**What the exercise asks**:
Everything in the listing must be transcribed exactly, from the first line to the last.
== Segment start ==
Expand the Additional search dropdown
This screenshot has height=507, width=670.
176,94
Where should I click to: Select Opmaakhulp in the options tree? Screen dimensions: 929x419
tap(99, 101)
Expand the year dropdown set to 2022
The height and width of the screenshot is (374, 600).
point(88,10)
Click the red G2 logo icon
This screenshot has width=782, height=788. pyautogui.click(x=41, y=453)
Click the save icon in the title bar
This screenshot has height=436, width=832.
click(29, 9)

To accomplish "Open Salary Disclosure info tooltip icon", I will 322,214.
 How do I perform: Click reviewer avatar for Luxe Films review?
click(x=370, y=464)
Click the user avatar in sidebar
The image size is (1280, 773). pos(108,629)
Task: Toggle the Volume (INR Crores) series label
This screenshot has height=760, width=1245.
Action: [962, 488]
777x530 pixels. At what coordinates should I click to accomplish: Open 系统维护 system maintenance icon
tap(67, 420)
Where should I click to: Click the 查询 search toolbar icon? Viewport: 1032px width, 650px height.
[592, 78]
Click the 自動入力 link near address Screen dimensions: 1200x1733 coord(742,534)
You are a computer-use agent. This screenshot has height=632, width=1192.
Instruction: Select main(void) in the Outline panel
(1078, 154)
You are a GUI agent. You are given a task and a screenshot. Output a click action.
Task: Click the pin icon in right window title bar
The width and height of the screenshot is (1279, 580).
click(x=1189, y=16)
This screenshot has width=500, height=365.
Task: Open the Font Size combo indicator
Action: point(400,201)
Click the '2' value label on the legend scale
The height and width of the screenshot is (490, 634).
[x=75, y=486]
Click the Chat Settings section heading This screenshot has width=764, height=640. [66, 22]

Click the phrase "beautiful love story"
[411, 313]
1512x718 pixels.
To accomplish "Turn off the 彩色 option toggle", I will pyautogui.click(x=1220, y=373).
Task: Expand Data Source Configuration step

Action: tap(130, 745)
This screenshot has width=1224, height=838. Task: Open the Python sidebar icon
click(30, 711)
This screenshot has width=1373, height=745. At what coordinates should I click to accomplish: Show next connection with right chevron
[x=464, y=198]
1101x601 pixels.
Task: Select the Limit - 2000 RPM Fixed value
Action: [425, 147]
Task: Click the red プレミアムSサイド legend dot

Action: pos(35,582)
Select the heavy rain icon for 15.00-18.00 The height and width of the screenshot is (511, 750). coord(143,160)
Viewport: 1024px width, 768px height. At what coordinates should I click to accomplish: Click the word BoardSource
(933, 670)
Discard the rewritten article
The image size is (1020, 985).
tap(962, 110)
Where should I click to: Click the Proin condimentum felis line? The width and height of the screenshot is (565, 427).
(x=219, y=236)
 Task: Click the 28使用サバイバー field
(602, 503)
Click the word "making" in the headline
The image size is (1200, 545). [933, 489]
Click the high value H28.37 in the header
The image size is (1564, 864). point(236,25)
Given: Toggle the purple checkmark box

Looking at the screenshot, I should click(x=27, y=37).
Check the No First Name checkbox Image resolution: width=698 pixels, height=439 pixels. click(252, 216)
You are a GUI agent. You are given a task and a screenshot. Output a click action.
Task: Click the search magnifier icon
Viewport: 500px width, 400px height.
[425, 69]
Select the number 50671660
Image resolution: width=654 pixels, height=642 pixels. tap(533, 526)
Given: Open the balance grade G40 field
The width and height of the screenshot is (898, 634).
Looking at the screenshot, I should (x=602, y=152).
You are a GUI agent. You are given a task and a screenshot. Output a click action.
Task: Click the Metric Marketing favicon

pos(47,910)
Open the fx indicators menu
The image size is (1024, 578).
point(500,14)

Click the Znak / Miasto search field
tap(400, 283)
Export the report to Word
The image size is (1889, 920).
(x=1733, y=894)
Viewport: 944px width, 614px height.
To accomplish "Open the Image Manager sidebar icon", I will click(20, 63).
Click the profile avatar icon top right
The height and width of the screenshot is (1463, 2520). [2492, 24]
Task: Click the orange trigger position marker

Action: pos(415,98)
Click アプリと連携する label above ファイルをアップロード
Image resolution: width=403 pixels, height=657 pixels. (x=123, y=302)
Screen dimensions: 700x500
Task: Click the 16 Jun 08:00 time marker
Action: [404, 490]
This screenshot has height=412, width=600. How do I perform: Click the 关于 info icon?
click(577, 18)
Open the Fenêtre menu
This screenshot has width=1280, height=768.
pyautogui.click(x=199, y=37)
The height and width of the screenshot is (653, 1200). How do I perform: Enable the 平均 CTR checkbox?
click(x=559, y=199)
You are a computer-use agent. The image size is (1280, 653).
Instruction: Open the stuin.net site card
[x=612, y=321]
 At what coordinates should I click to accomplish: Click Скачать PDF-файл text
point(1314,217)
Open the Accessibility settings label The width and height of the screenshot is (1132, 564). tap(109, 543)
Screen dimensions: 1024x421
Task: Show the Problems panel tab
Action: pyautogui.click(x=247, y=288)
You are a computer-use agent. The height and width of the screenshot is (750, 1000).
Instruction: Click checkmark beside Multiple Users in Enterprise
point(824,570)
== Segment end ==
**Output**:
Expand the Additional search dropdown
This screenshot has height=507, width=670.
176,94
Where should I click to: Select Opmaakhulp in the options tree? Screen dimensions: 929x419
tap(99, 101)
Expand the year dropdown set to 2022
The height and width of the screenshot is (374, 600).
point(88,10)
Click the red G2 logo icon
This screenshot has width=782, height=788. pyautogui.click(x=41, y=453)
Click the save icon in the title bar
This screenshot has height=436, width=832.
click(29, 9)

To accomplish "Open Salary Disclosure info tooltip icon", I will 322,214.
 How do I perform: Click reviewer avatar for Luxe Films review?
click(x=370, y=464)
Click the user avatar in sidebar
The image size is (1280, 773). pos(108,629)
Task: Toggle the Volume (INR Crores) series label
This screenshot has height=760, width=1245.
Action: [962, 488]
777x530 pixels. At what coordinates should I click to accomplish: Open 系统维护 system maintenance icon
tap(67, 420)
Where should I click to: Click the 查询 search toolbar icon? Viewport: 1032px width, 650px height.
[592, 78]
Click the 自動入力 link near address Screen dimensions: 1200x1733 coord(742,534)
You are a computer-use agent. This screenshot has height=632, width=1192.
Instruction: Select main(void) in the Outline panel
(1078, 154)
You are a GUI agent. You are given a task and a screenshot. Output a click action.
Task: Click the pin icon in right window title bar
The width and height of the screenshot is (1279, 580).
click(x=1189, y=16)
This screenshot has width=500, height=365.
Task: Open the Font Size combo indicator
Action: point(400,201)
Click the '2' value label on the legend scale
The height and width of the screenshot is (490, 634).
[x=75, y=486]
Click the Chat Settings section heading This screenshot has width=764, height=640. [66, 22]

Click the phrase "beautiful love story"
[411, 313]
1512x718 pixels.
To accomplish "Turn off the 彩色 option toggle", I will pyautogui.click(x=1220, y=373).
Task: Expand Data Source Configuration step

Action: tap(130, 745)
This screenshot has width=1224, height=838. Task: Open the Python sidebar icon
click(30, 711)
This screenshot has width=1373, height=745. At what coordinates should I click to accomplish: Show next connection with right chevron
[x=464, y=198]
1101x601 pixels.
Task: Select the Limit - 2000 RPM Fixed value
Action: [425, 147]
Task: Click the red プレミアムSサイド legend dot

Action: pos(35,582)
Select the heavy rain icon for 15.00-18.00 The height and width of the screenshot is (511, 750). coord(143,160)
Viewport: 1024px width, 768px height. At what coordinates should I click to accomplish: Click the word BoardSource
(933, 670)
Discard the rewritten article
The image size is (1020, 985).
tap(962, 110)
Where should I click to: Click the Proin condimentum felis line? The width and height of the screenshot is (565, 427).
(x=219, y=236)
 Task: Click the 28使用サバイバー field
(602, 503)
Click the word "making" in the headline
The image size is (1200, 545). [933, 489]
Click the high value H28.37 in the header
The image size is (1564, 864). point(236,25)
Given: Toggle the purple checkmark box

Looking at the screenshot, I should click(x=27, y=37).
Check the No First Name checkbox Image resolution: width=698 pixels, height=439 pixels. click(252, 216)
You are a GUI agent. You are given a task and a screenshot. Output a click action.
Task: Click the search magnifier icon
Viewport: 500px width, 400px height.
[425, 69]
Select the number 50671660
Image resolution: width=654 pixels, height=642 pixels. tap(533, 526)
Given: Open the balance grade G40 field
The width and height of the screenshot is (898, 634).
Looking at the screenshot, I should (x=602, y=152).
You are a GUI agent. You are given a task and a screenshot. Output a click action.
Task: Click the Metric Marketing favicon

pos(47,910)
Open the fx indicators menu
The image size is (1024, 578).
point(500,14)

Click the Znak / Miasto search field
tap(400, 283)
Export the report to Word
The image size is (1889, 920).
(x=1733, y=894)
Viewport: 944px width, 614px height.
To accomplish "Open the Image Manager sidebar icon", I will click(20, 63).
Click the profile avatar icon top right
The height and width of the screenshot is (1463, 2520). [2492, 24]
Task: Click the orange trigger position marker

Action: pos(415,98)
Click アプリと連携する label above ファイルをアップロード
Image resolution: width=403 pixels, height=657 pixels. (x=123, y=302)
Screen dimensions: 700x500
Task: Click the 16 Jun 08:00 time marker
Action: [404, 490]
This screenshot has height=412, width=600. How do I perform: Click the 关于 info icon?
click(577, 18)
Open the Fenêtre menu
This screenshot has width=1280, height=768.
pyautogui.click(x=199, y=37)
The height and width of the screenshot is (653, 1200). How do I perform: Enable the 平均 CTR checkbox?
click(x=559, y=199)
You are a computer-use agent. The image size is (1280, 653).
Instruction: Open the stuin.net site card
[x=612, y=321]
 At what coordinates should I click to accomplish: Click Скачать PDF-файл text
point(1314,217)
Open the Accessibility settings label The width and height of the screenshot is (1132, 564). tap(109, 543)
Screen dimensions: 1024x421
Task: Show the Problems panel tab
Action: pyautogui.click(x=247, y=288)
You are a computer-use agent. The height and width of the screenshot is (750, 1000).
Instruction: Click checkmark beside Multiple Users in Enterprise
point(824,570)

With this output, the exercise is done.